▸ **Task goal**
Whatever the data contains, copy all of it exactly.

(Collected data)
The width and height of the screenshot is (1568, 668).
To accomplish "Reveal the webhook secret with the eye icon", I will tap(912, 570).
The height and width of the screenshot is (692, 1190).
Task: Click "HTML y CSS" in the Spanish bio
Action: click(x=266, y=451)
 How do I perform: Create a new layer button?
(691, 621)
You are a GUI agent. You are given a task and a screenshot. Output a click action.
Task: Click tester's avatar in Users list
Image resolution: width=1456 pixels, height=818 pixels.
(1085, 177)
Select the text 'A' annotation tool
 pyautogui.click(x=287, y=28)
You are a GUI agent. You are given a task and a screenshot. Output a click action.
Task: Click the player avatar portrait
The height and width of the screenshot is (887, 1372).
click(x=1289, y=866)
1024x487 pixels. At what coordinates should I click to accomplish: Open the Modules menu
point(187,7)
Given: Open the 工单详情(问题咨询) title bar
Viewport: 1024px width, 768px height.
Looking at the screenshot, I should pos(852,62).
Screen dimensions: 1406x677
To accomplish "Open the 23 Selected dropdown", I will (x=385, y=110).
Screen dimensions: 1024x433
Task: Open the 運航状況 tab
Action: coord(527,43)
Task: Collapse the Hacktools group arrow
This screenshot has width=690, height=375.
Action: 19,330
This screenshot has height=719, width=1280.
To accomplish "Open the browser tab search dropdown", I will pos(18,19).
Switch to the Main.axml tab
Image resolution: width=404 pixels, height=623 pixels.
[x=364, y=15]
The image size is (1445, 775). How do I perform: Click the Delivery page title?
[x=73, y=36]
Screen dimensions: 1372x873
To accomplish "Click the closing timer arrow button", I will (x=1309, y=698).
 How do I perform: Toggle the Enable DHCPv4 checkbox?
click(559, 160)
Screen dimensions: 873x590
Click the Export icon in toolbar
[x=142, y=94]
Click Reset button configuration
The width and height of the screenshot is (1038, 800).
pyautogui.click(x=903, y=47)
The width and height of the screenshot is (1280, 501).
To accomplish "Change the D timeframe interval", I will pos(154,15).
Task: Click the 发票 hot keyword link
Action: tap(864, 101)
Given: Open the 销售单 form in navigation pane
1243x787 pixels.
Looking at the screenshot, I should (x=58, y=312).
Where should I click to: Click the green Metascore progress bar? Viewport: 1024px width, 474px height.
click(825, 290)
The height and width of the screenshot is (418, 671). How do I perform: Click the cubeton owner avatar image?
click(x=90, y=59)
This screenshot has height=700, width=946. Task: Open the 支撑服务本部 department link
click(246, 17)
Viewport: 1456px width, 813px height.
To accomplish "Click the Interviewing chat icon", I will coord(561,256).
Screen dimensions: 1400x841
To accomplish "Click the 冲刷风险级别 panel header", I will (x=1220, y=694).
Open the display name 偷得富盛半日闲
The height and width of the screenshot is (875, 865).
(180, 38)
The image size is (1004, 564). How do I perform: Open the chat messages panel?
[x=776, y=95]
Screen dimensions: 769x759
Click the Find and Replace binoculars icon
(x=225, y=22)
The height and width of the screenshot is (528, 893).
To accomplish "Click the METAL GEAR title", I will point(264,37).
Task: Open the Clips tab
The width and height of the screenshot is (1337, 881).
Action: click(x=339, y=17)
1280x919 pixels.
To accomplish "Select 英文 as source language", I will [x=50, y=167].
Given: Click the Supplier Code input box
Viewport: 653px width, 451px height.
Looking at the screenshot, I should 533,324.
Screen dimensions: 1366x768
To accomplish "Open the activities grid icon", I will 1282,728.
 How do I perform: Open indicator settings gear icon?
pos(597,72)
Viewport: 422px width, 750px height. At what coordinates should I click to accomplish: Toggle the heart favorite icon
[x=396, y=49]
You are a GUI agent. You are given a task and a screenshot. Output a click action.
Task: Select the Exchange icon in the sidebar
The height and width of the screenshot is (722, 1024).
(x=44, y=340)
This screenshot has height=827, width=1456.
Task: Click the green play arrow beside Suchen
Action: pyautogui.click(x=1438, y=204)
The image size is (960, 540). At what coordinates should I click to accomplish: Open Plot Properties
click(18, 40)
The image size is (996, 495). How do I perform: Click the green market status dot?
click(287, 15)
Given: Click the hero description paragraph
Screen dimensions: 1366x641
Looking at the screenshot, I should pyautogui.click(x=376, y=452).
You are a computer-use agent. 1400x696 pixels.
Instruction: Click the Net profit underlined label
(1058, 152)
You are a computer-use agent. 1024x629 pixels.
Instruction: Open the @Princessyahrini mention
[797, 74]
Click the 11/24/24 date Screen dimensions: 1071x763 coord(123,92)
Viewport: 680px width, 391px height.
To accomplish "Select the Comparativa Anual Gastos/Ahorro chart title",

▸ **Answer to this task**
The width and height of the screenshot is (1568, 668).
To accomplish "Reveal the webhook secret with the eye icon", I will tap(912, 570).
The height and width of the screenshot is (692, 1190).
Task: Click "HTML y CSS" in the Spanish bio
Action: click(x=266, y=451)
 How do I perform: Create a new layer button?
(691, 621)
You are a GUI agent. You are given a task and a screenshot. Output a click action.
Task: Click tester's avatar in Users list
Image resolution: width=1456 pixels, height=818 pixels.
(1085, 177)
Select the text 'A' annotation tool
 pyautogui.click(x=287, y=28)
You are a GUI agent. You are given a task and a screenshot. Output a click action.
Task: Click the player avatar portrait
The height and width of the screenshot is (887, 1372).
click(x=1289, y=866)
1024x487 pixels. At what coordinates should I click to accomplish: Open the Modules menu
point(187,7)
Given: Open the 工单详情(问题咨询) title bar
Viewport: 1024px width, 768px height.
Looking at the screenshot, I should pos(852,62).
Screen dimensions: 1406x677
To accomplish "Open the 23 Selected dropdown", I will (x=385, y=110).
Screen dimensions: 1024x433
Task: Open the 運航状況 tab
Action: coord(527,43)
Task: Collapse the Hacktools group arrow
This screenshot has width=690, height=375.
Action: 19,330
This screenshot has height=719, width=1280.
To accomplish "Open the browser tab search dropdown", I will pos(18,19).
Switch to the Main.axml tab
Image resolution: width=404 pixels, height=623 pixels.
[x=364, y=15]
The image size is (1445, 775). How do I perform: Click the Delivery page title?
[x=73, y=36]
Screen dimensions: 1372x873
To accomplish "Click the closing timer arrow button", I will (x=1309, y=698).
 How do I perform: Toggle the Enable DHCPv4 checkbox?
click(559, 160)
Screen dimensions: 873x590
Click the Export icon in toolbar
[x=142, y=94]
Click Reset button configuration
The width and height of the screenshot is (1038, 800).
pyautogui.click(x=903, y=47)
The width and height of the screenshot is (1280, 501).
To accomplish "Change the D timeframe interval", I will pos(154,15).
Task: Click the 发票 hot keyword link
Action: tap(864, 101)
Given: Open the 销售单 form in navigation pane
1243x787 pixels.
Looking at the screenshot, I should (x=58, y=312).
Where should I click to: Click the green Metascore progress bar? Viewport: 1024px width, 474px height.
click(825, 290)
The height and width of the screenshot is (418, 671). How do I perform: Click the cubeton owner avatar image?
click(x=90, y=59)
This screenshot has height=700, width=946. Task: Open the 支撑服务本部 department link
click(246, 17)
Viewport: 1456px width, 813px height.
To accomplish "Click the Interviewing chat icon", I will coord(561,256).
Screen dimensions: 1400x841
To accomplish "Click the 冲刷风险级别 panel header", I will (x=1220, y=694).
Open the display name 偷得富盛半日闲
The height and width of the screenshot is (875, 865).
(180, 38)
The image size is (1004, 564). How do I perform: Open the chat messages panel?
[x=776, y=95]
Screen dimensions: 769x759
Click the Find and Replace binoculars icon
(x=225, y=22)
The height and width of the screenshot is (528, 893).
To accomplish "Click the METAL GEAR title", I will point(264,37).
Task: Open the Clips tab
The width and height of the screenshot is (1337, 881).
Action: click(x=339, y=17)
1280x919 pixels.
To accomplish "Select 英文 as source language", I will [x=50, y=167].
Given: Click the Supplier Code input box
Viewport: 653px width, 451px height.
Looking at the screenshot, I should 533,324.
Screen dimensions: 1366x768
To accomplish "Open the activities grid icon", I will 1282,728.
 How do I perform: Open indicator settings gear icon?
pos(597,72)
Viewport: 422px width, 750px height. At what coordinates should I click to accomplish: Toggle the heart favorite icon
[x=396, y=49]
You are a GUI agent. You are given a task and a screenshot. Output a click action.
Task: Select the Exchange icon in the sidebar
The height and width of the screenshot is (722, 1024).
(x=44, y=340)
This screenshot has height=827, width=1456.
Task: Click the green play arrow beside Suchen
Action: pyautogui.click(x=1438, y=204)
The image size is (960, 540). At what coordinates should I click to accomplish: Open Plot Properties
click(18, 40)
The image size is (996, 495). How do I perform: Click the green market status dot?
click(287, 15)
Given: Click the hero description paragraph
Screen dimensions: 1366x641
Looking at the screenshot, I should pyautogui.click(x=376, y=452).
You are a computer-use agent. 1400x696 pixels.
Instruction: Click the Net profit underlined label
(1058, 152)
You are a computer-use agent. 1024x629 pixels.
Instruction: Open the @Princessyahrini mention
[797, 74]
Click the 11/24/24 date Screen dimensions: 1071x763 coord(123,92)
Viewport: 680px width, 391px height.
To accomplish "Select the Comparativa Anual Gastos/Ahorro chart title",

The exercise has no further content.